As reported by Law360 (subscription), a California federal judge has granted preliminary approval to a proposed $13 million cy press settlement of the federal multidistrict litigation accusing Google LLC of illegally gathering Wi-Fi network data via its Street View vehicles. As part of the settlement, Google agrees to fund online privacy organizations and educate the public about encrypted networks.
According to Law360, when commenting on the case, U.S. District Judge Charles R. Breyer stated, “We’re now into a whole unexplored, but sensitive area, dealing with privacy in the cyber world. I’d say 10 years ago it was: Who cares?” he added, but he said today it’s clear that people care deeply about internet privacy questions.
“Individuals care, companies care, governments care. I think it’s worthwhile,” noted Bryer.
The proposed cy pres settlement would end the putative class action and give nearly $10 million to eight different organizations with a history of addressing online consumer privacy issues. The remaining funds would be dedicated to plaintiff service awards, attorney fees, and other related expenses.
Along with making monetary payments, Google has agreed to destroy all the data it collected and host webpages for 5 years that are dedicated to teaching the public about the importance of encrypting their networks, along with instructions on how to do so. The settlement also requires that Google not gather any protected data from users with its Street View vehicles without proper notice and consent.
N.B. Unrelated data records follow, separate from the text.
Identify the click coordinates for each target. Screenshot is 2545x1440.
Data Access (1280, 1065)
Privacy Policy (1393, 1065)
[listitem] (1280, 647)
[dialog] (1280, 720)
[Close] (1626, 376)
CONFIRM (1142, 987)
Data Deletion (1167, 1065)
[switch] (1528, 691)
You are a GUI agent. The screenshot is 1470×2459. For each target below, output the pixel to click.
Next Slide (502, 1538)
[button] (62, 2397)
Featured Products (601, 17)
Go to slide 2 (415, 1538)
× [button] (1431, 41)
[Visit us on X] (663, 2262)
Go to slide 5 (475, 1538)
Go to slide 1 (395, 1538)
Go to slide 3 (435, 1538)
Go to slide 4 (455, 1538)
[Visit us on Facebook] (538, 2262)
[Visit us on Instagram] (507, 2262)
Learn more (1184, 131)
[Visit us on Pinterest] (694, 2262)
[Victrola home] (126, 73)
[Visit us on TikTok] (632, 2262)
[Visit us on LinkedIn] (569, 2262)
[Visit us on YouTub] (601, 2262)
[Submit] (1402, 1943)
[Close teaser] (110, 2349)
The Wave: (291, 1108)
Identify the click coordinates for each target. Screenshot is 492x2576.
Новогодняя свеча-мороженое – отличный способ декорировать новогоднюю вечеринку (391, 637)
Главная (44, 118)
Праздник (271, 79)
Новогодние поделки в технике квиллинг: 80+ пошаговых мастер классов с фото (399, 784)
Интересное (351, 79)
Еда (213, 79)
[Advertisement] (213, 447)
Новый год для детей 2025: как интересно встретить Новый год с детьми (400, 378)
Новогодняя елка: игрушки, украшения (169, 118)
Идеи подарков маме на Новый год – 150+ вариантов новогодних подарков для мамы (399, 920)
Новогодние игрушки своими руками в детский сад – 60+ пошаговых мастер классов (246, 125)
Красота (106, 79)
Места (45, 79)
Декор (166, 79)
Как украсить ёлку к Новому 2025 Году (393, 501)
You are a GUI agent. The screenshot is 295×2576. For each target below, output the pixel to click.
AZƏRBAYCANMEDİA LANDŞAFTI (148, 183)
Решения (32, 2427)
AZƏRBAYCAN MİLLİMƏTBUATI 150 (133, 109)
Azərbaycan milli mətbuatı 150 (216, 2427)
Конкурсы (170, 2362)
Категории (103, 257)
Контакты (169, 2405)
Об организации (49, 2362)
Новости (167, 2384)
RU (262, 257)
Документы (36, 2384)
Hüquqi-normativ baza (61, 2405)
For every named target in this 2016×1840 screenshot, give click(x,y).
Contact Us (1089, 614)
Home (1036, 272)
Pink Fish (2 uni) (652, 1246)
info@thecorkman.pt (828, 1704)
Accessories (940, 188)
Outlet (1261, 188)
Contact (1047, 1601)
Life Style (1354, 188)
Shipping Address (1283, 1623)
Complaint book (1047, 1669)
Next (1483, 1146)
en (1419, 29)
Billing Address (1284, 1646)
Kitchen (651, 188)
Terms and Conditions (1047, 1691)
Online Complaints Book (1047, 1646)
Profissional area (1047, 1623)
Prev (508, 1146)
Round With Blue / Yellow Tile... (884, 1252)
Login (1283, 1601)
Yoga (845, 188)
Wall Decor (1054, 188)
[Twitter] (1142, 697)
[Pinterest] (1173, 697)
The proposed nonprofit recipients are the Center on Privacy & Technology at Georgetown Law, the Center for Digital Democracy, Massachusetts Institute of Technology’s Internet Policy Research Initiative, the World Privacy Forum, Public Knowledge, the Rose Foundation for Communities and the Environment, the American Civil Liberties Union Foundation and Consumer Reports Inc. Judge Breyer will make a final ruling on the settlement later this year.